Past projects

EXPERT:        EXPERT (EXPloiting Empirical appRoaches to Translation) aims to train young researchers, namely Early Stage Researchers (ESRs) and Experienced Researchers (ERs), to promote the research, development and use of hybrid language translation technologies. The overall objective of EXPERT is to provide innovative research and training in the field of Translation memory and Machine Translation Technologies to 15 Marie Curie Fellows.

MARS:             On-going internal project which develops a knowledge-poor anaphora resolution for English.

PALinkA:        On-going internal project which develops a multipurpose annotation tool.

DVC:                          AHRC-funded project which aimed to discover characteristic patterns of use for English verbs and show how meanings are associated with patterns of word use, rather than words in isolation.

TELL-ME:                   EACEA Lifelong Learning-funded project which aimed to teach vocationally-specific languages to healthcare professionals and help them to communicate at work.

FIRST:                         FP7-funded project which deployed and developed language technology to automatically detect and remove obstacles to reading comprehension for people with Autism Spectrum Disorders.

MESSAGE:                  EU funded project which delivered controlled languages standards for messages, alerts and protocols arising from terrorism and other security related risks in order to ensure correct transmission of understanding and reliable translation where necessary.

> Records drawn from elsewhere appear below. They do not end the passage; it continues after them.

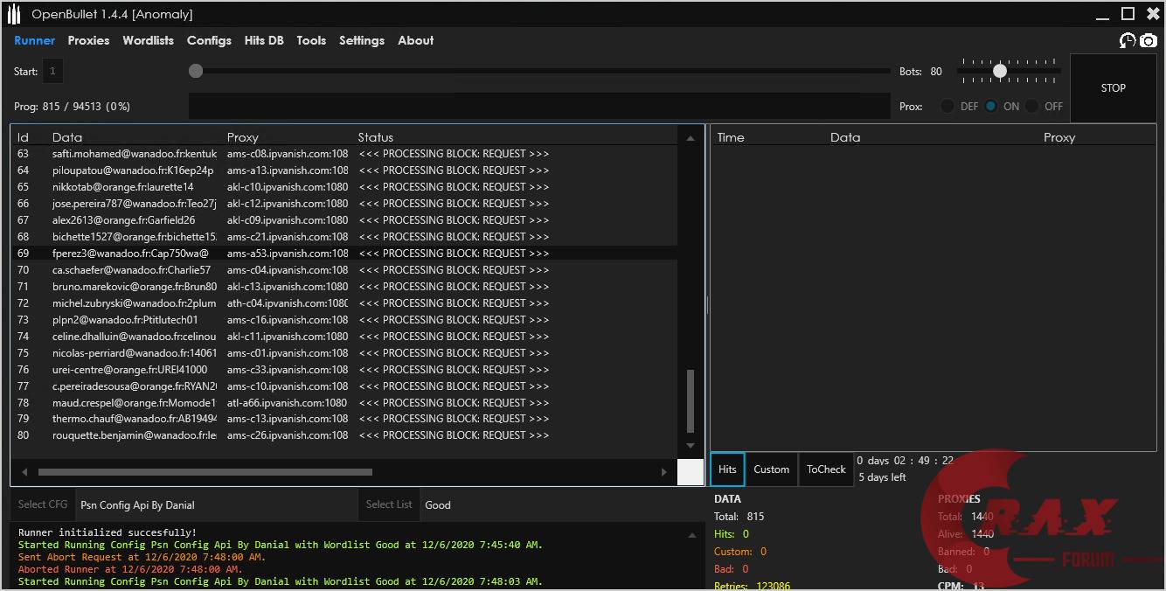Show the ToCheck results tab

[x=826, y=469]
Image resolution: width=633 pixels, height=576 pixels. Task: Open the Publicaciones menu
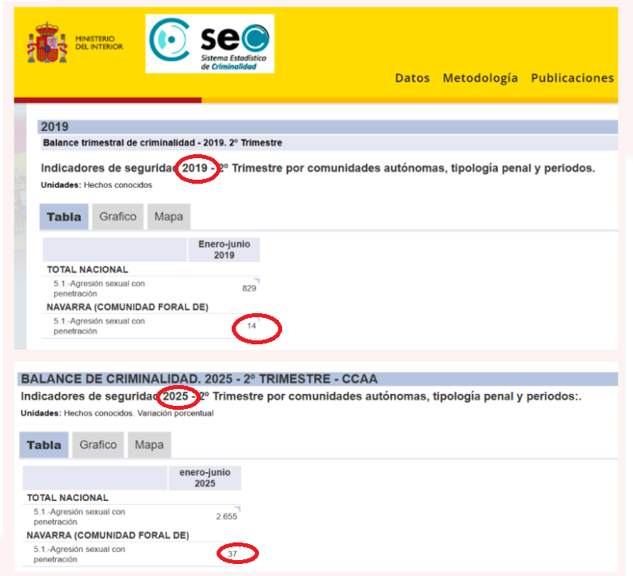572,78
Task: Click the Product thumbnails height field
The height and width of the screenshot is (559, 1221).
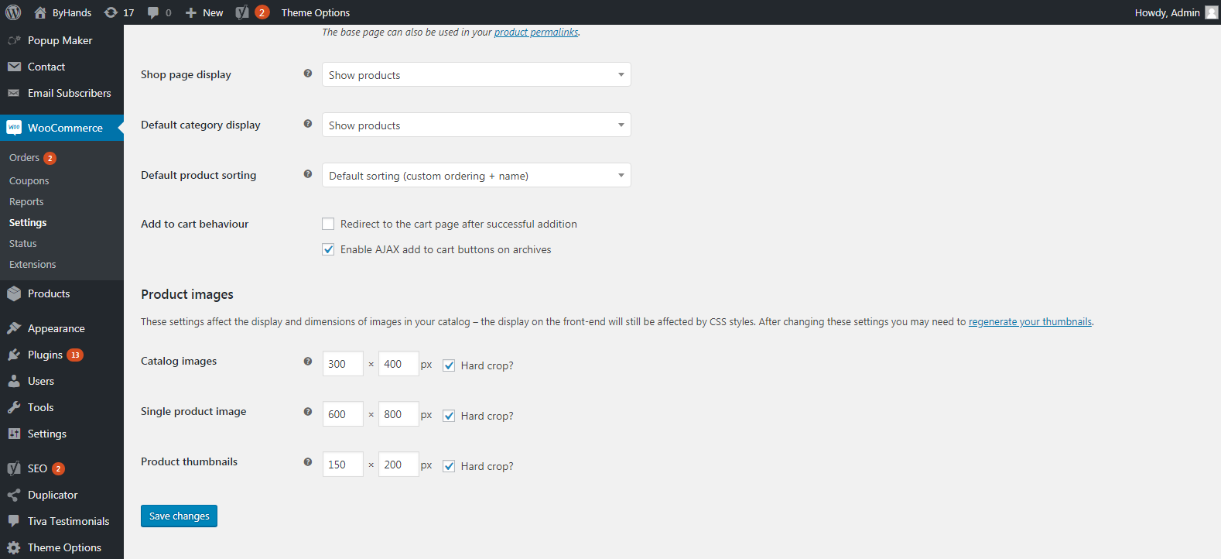Action: coord(398,465)
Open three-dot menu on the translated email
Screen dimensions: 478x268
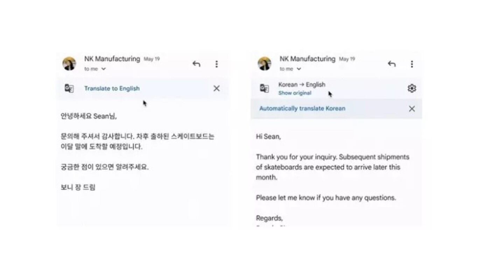pos(412,64)
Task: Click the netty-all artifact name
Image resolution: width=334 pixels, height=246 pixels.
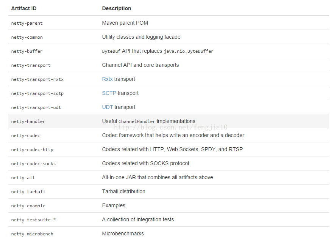Action: 23,178
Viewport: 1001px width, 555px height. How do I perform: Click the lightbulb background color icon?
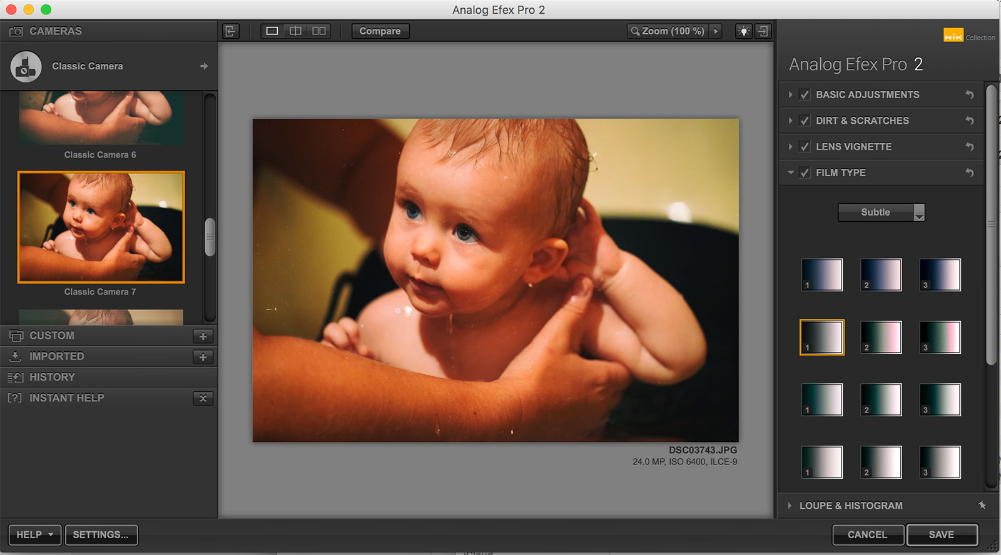(x=743, y=31)
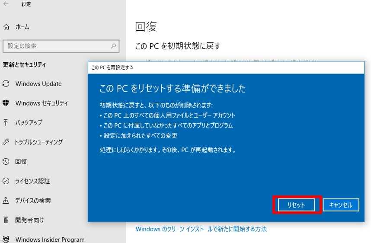Open the Windows セキュリティ sidebar entry text

click(42, 103)
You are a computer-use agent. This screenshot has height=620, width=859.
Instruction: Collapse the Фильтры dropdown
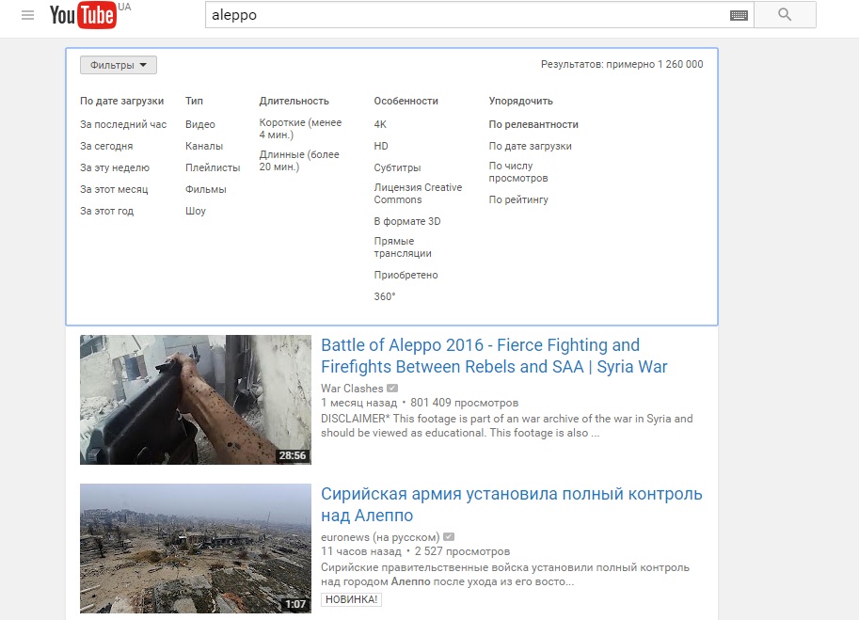pyautogui.click(x=118, y=65)
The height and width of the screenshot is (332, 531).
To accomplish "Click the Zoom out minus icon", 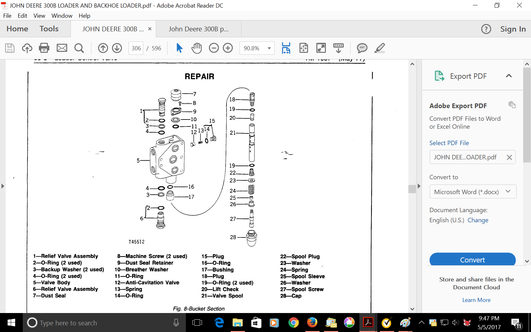I will [214, 48].
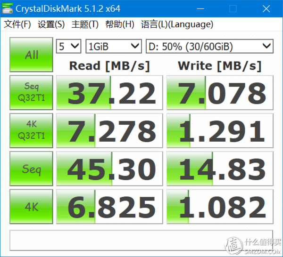
Task: Open the test count dropdown showing 5
Action: point(69,46)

AIR:                             Automatic Archiving for an Institutional Repository: A JISC-funded project aimed to develop an information extraction system for discovery and extraction of bibliographical data from semi-structured text.

QALL-ME:                   EU funded project on Question Answering Learning Technologies in a multiLingual and multiModal Environment.

CAID:                          Computer-aided multiple-choice test items development: a project which used NLP technology to provide aids to speed up the process of authoring multiple-choice test items.

REGEN:                       Rapid items generation: a project which used NLP technology to speed up the process of building multiple choice questions.

SYN-CAR:                   Collaborative project funded by British Council on coreference and anaphora resolution with University of Tuebingen.

NP4E:                          British Academy funded project on development of a methodology in the form of detailed annotation schemes and guidelines for marking noun phrase and event coreference within one document and across different documents.

Corpora4Teaching:   CELT funded project with the goal of encouraging staff to use corpora in language teaching.

BiRD:                          The goal of this project was to produce a system which will mine information about resources for different research domains on the Internet, and produce a database that will be accessible online for anyone wishing to exploit it.

CAST:                         The main objective of this project was the research and development of a user-oriented computer-aided summarisation tool. The project also proposed new methods for automatic summarisation and evaluation of automatic summarisation methods. The construction of a corpus with the most important sentences marked and other information useful for summarisation annotated will be an additional product of the project.